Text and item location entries
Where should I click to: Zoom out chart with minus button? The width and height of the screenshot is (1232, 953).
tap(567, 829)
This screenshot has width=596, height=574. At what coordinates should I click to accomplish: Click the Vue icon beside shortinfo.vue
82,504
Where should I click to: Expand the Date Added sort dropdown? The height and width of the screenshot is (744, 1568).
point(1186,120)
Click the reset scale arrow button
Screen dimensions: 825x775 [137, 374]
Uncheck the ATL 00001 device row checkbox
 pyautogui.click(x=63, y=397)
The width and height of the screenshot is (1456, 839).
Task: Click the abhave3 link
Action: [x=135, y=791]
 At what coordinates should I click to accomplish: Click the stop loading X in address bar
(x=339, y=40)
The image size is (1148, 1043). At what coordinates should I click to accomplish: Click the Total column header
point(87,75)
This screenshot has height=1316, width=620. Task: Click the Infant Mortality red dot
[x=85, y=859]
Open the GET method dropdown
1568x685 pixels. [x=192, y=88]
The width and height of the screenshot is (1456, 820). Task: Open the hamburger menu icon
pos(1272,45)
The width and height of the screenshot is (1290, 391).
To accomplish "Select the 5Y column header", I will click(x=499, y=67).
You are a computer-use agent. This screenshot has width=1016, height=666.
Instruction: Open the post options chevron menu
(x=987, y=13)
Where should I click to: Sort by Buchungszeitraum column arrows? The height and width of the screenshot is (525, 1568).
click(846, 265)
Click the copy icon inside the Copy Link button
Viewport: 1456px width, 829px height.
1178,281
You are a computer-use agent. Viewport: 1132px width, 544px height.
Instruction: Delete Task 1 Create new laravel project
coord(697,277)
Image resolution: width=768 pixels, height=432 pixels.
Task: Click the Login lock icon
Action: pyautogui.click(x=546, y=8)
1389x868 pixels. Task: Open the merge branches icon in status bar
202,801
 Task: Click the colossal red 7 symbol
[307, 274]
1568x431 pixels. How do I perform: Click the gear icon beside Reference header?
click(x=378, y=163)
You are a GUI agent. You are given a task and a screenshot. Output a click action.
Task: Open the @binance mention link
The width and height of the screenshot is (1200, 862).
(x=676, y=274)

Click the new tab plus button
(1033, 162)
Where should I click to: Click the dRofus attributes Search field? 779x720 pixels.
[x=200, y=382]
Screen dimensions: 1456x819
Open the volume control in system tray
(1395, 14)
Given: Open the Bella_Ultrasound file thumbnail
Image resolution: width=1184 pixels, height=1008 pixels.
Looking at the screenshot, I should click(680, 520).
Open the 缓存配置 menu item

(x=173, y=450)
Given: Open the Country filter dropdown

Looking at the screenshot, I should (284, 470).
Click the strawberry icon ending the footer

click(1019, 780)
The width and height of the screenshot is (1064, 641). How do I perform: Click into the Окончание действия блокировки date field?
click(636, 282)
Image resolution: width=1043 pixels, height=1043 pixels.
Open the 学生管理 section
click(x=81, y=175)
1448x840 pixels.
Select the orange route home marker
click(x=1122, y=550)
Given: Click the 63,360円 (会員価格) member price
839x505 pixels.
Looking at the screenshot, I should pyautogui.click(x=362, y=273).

--- THE TASK ---
Rewrite all the items above, swapping "dropdown" for "list" and leaving everything else unchanged.

--- COMPLETE OUTPUT ---
Where should I click to: Zoom out chart with minus button? The width and height of the screenshot is (1232, 953).
tap(567, 829)
This screenshot has width=596, height=574. At what coordinates should I click to accomplish: Click the Vue icon beside shortinfo.vue
82,504
Where should I click to: Expand the Date Added sort list? The height and width of the screenshot is (744, 1568).
point(1186,120)
Click the reset scale arrow button
Screen dimensions: 825x775 [137, 374]
Uncheck the ATL 00001 device row checkbox
 pyautogui.click(x=63, y=397)
The width and height of the screenshot is (1456, 839).
Task: Click the abhave3 link
Action: [x=135, y=791]
 At what coordinates should I click to accomplish: Click the stop loading X in address bar
(x=339, y=40)
The image size is (1148, 1043). At what coordinates should I click to accomplish: Click the Total column header
point(87,75)
This screenshot has height=1316, width=620. Task: Click the Infant Mortality red dot
[x=85, y=859]
Open the GET method list
1568x685 pixels. [x=192, y=88]
The width and height of the screenshot is (1456, 820). Task: Open the hamburger menu icon
pos(1272,45)
The width and height of the screenshot is (1290, 391).
To accomplish "Select the 5Y column header", I will click(x=499, y=67).
You are a computer-use agent. This screenshot has width=1016, height=666.
Instruction: Open the post options chevron menu
(x=987, y=13)
Where should I click to: Sort by Buchungszeitraum column arrows? The height and width of the screenshot is (525, 1568).
click(846, 265)
Click the copy icon inside the Copy Link button
Viewport: 1456px width, 829px height.
1178,281
You are a computer-use agent. Viewport: 1132px width, 544px height.
Instruction: Delete Task 1 Create new laravel project
coord(697,277)
Image resolution: width=768 pixels, height=432 pixels.
Task: Click the Login lock icon
Action: pyautogui.click(x=546, y=8)
1389x868 pixels. Task: Open the merge branches icon in status bar
202,801
 Task: Click the colossal red 7 symbol
[307, 274]
1568x431 pixels. How do I perform: Click the gear icon beside Reference header?
click(x=378, y=163)
You are a GUI agent. You are given a task and a screenshot. Output a click action.
Task: Open the @binance mention link
The width and height of the screenshot is (1200, 862).
(x=676, y=274)

Click the new tab plus button
(1033, 162)
Where should I click to: Click the dRofus attributes Search field? 779x720 pixels.
[x=200, y=382]
Screen dimensions: 1456x819
Open the volume control in system tray
(1395, 14)
Given: Open the Bella_Ultrasound file thumbnail
Image resolution: width=1184 pixels, height=1008 pixels.
Looking at the screenshot, I should click(680, 520).
Open the 缓存配置 menu item

(x=173, y=450)
Given: Open the Country filter list

Looking at the screenshot, I should (284, 470).
Click the strawberry icon ending the footer

click(1019, 780)
The width and height of the screenshot is (1064, 641). How do I perform: Click into the Окончание действия блокировки date field?
click(636, 282)
Image resolution: width=1043 pixels, height=1043 pixels.
Open the 学生管理 section
click(x=81, y=175)
1448x840 pixels.
Select the orange route home marker
click(x=1122, y=550)
Given: Click the 63,360円 (会員価格) member price
839x505 pixels.
Looking at the screenshot, I should pyautogui.click(x=362, y=273).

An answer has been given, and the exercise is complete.